The negative sentiment stems from the hawkish remarks of the U.S. Federal Reserve the day before that revealed aggressive monetary policy will continue until the country's inflation sees signs of a decline, leading to significant losses on Wall Street. The continuing global bond rout pushed the 10-year U.S. Treasury yield to above 4% as the dollar further strengthened.

Corporatewise, Apple (AAPL) shares fell as much as 3.6% in premarket after a report said it is revoking its plans to ramp up production of its new iPhones this year after an anticipated surge in demand was downward revised. Instead, it'll aim to produce roughly the same level as the prior year and in line with its original forecast this summer. China, the world’s biggest smartphone market, experiences an economic slowdown that’s hit its domestic gadget makers and naturally impaired iPhone sales. Global demand has also been suppressed by surging inflation, recession fears and disruption from the escalating geopolitical tensions and energy crisis in Europe. Elsewhere, Volkswagen (VOW.DE) is scheduled to price the IPO of its luxury sports-car unit Porsche.

Meanwhile, major European stock indices extended losses into the session on Wednesday as economic uncertainties pushed the equities deeper into negative territory. The European Central Bank hinted at accelerating increases in its interest rates to curb the soaring inflation in the region, noting that soaring energy is the main driver of the seemingly unstoppable drama. The German DAX plunged by 1.45% at the time of writing, while the French CAC 40 and British FTSE 100 slumped by 1.36% and 0.83% respectively. The euro dropped by 0.42% against the greenback, to go for $0.95616 at 1:55 p.m. CET. The beleaguered pound sterling plummeted by 0.58% against the greenback, selling to $1.05726. Expected macro data include Swedish, Danish and Irish retail sales, as well as consumer confidence indices from Germany, France, Sweden and Italy.

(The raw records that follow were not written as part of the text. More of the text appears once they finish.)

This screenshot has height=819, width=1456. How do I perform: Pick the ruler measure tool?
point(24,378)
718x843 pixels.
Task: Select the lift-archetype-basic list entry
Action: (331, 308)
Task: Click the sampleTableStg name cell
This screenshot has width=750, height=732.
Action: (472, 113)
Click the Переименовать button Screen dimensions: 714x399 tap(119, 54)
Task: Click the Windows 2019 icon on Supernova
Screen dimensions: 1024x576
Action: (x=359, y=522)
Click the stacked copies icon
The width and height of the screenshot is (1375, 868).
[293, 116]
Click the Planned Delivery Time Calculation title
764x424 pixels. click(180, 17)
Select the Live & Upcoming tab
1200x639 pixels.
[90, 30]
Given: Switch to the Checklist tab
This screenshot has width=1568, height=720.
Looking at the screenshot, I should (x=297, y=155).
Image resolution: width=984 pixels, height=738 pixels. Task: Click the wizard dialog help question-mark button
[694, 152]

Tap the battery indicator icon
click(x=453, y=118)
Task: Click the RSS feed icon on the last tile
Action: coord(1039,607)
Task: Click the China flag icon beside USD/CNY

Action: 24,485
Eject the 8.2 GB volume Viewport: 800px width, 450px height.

Asian markets traded lower earlier this morning. Japan’s Nikkei 225 fell 1.5%, Hong Kong’s Hang Seng Index dropped 3.4% and China’s Shanghai Composite Index declined by 1.6%. Australia’s S&P/ASX 200 fell 0.5%, while India’s S&P BSE Sensex fell 0.4%. The Japan’s index of coincident economic indicators edged higher to 100.6 in July against a revised 99.2 in June, while the index of leading economic indicators fell to 98.9 in July from 100.3 in the previous month. Retail sales in Australia creeped up by 0.6% from a month ago to a fresh record level of AUD 34.88 billion in August.